What you are asked to do. Word for word, set down the entries below.

Exercise input.

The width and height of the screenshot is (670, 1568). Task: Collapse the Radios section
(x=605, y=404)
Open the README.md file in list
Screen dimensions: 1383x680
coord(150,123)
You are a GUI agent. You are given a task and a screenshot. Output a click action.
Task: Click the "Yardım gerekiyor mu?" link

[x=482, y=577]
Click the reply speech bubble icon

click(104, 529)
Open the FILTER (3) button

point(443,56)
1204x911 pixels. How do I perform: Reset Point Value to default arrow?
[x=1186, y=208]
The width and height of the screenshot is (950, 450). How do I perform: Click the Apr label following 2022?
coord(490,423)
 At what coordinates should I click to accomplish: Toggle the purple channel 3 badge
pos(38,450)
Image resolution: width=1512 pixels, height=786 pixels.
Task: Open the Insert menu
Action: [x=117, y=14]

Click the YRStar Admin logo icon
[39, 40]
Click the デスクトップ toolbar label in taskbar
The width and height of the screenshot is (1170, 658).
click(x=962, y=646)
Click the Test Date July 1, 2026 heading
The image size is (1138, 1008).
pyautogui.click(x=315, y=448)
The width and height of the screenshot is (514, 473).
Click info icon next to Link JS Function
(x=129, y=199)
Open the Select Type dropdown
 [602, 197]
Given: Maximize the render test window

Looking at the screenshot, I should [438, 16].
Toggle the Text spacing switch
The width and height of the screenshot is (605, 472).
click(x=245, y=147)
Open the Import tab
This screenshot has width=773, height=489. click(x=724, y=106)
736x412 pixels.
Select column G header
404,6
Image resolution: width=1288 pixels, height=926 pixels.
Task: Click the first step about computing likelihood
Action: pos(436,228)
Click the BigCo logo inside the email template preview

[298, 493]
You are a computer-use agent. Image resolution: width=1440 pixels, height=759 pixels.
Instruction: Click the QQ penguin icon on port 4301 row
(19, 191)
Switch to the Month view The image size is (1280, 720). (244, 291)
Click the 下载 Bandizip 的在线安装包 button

Exercise answer.
The width and height of the screenshot is (670, 1568). Task: Collapse the Radios section
(x=605, y=404)
Open the README.md file in list
Screen dimensions: 1383x680
coord(150,123)
You are a GUI agent. You are given a task and a screenshot. Output a click action.
Task: Click the "Yardım gerekiyor mu?" link

[x=482, y=577]
Click the reply speech bubble icon

click(104, 529)
Open the FILTER (3) button

point(443,56)
1204x911 pixels. How do I perform: Reset Point Value to default arrow?
[x=1186, y=208]
The width and height of the screenshot is (950, 450). How do I perform: Click the Apr label following 2022?
coord(490,423)
 At what coordinates should I click to accomplish: Toggle the purple channel 3 badge
pos(38,450)
Image resolution: width=1512 pixels, height=786 pixels.
Task: Open the Insert menu
Action: [x=117, y=14]

Click the YRStar Admin logo icon
[39, 40]
Click the デスクトップ toolbar label in taskbar
The width and height of the screenshot is (1170, 658).
click(x=962, y=646)
Click the Test Date July 1, 2026 heading
The image size is (1138, 1008).
pyautogui.click(x=315, y=448)
The width and height of the screenshot is (514, 473).
Click info icon next to Link JS Function
(x=129, y=199)
Open the Select Type dropdown
 [602, 197]
Given: Maximize the render test window

Looking at the screenshot, I should [438, 16].
Toggle the Text spacing switch
The width and height of the screenshot is (605, 472).
click(x=245, y=147)
Open the Import tab
This screenshot has width=773, height=489. click(x=724, y=106)
736x412 pixels.
Select column G header
404,6
Image resolution: width=1288 pixels, height=926 pixels.
Task: Click the first step about computing likelihood
Action: pos(436,228)
Click the BigCo logo inside the email template preview

[298, 493]
You are a computer-use agent. Image resolution: width=1440 pixels, height=759 pixels.
Instruction: Click the QQ penguin icon on port 4301 row
(19, 191)
Switch to the Month view The image size is (1280, 720). (244, 291)
Click the 下载 Bandizip 的在线安装包 button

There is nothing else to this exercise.